Given request.
Please recast the listing below as a Markdown table with the columns Row and Line, covering the lines from the line with "Where should I" up to and including the line with "(1308, 742)", and leave out any blank lines.

Data records.
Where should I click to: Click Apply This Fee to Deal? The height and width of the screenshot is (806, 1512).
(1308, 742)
...
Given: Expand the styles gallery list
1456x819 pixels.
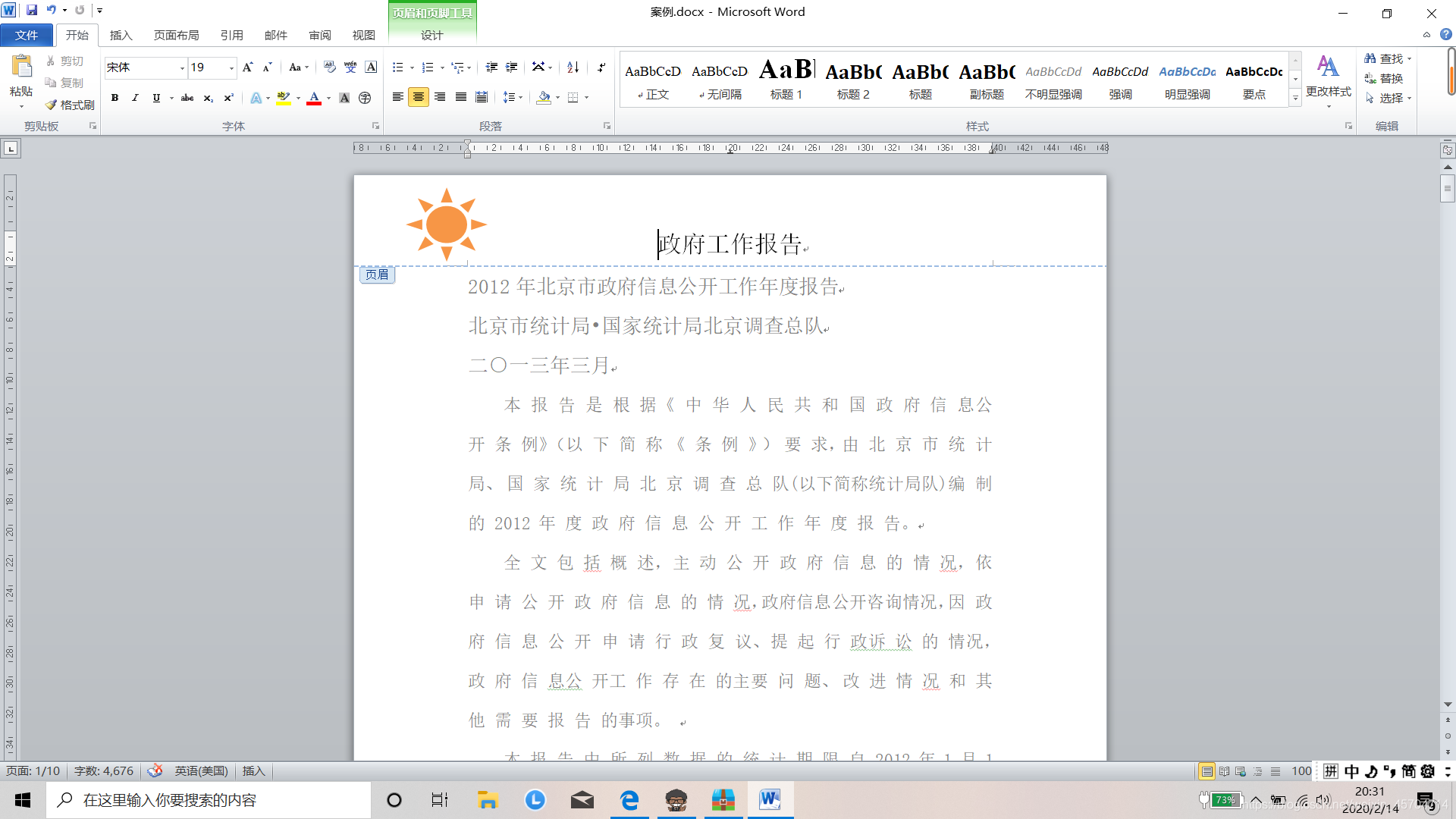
==
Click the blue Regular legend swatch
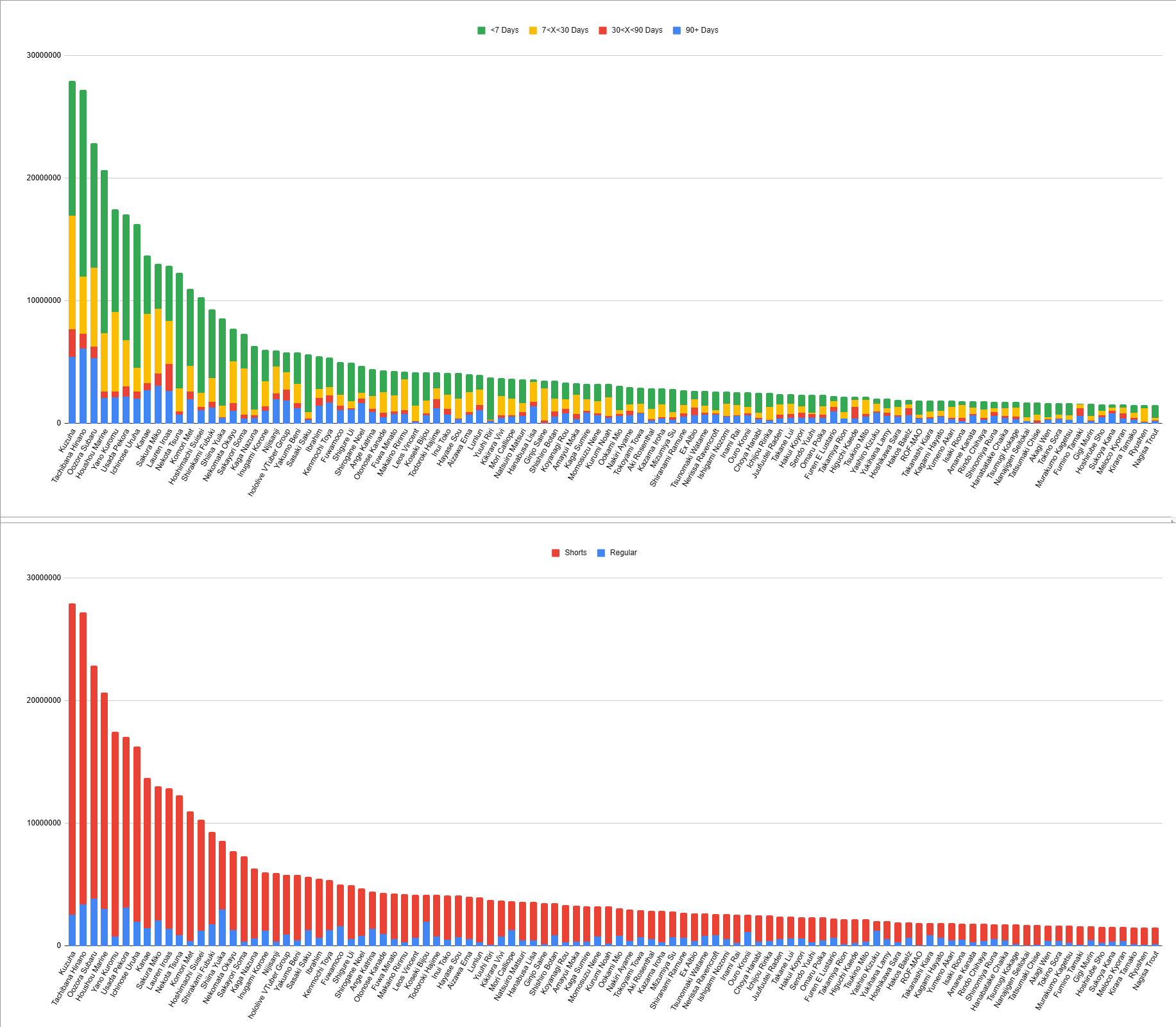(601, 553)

Written response.
| Row | Line |
|---|---|
| 1 | Where should I click to: Click Apply This Fee to Deal? The height and width of the screenshot is (806, 1512). |
| 2 | (1308, 742) |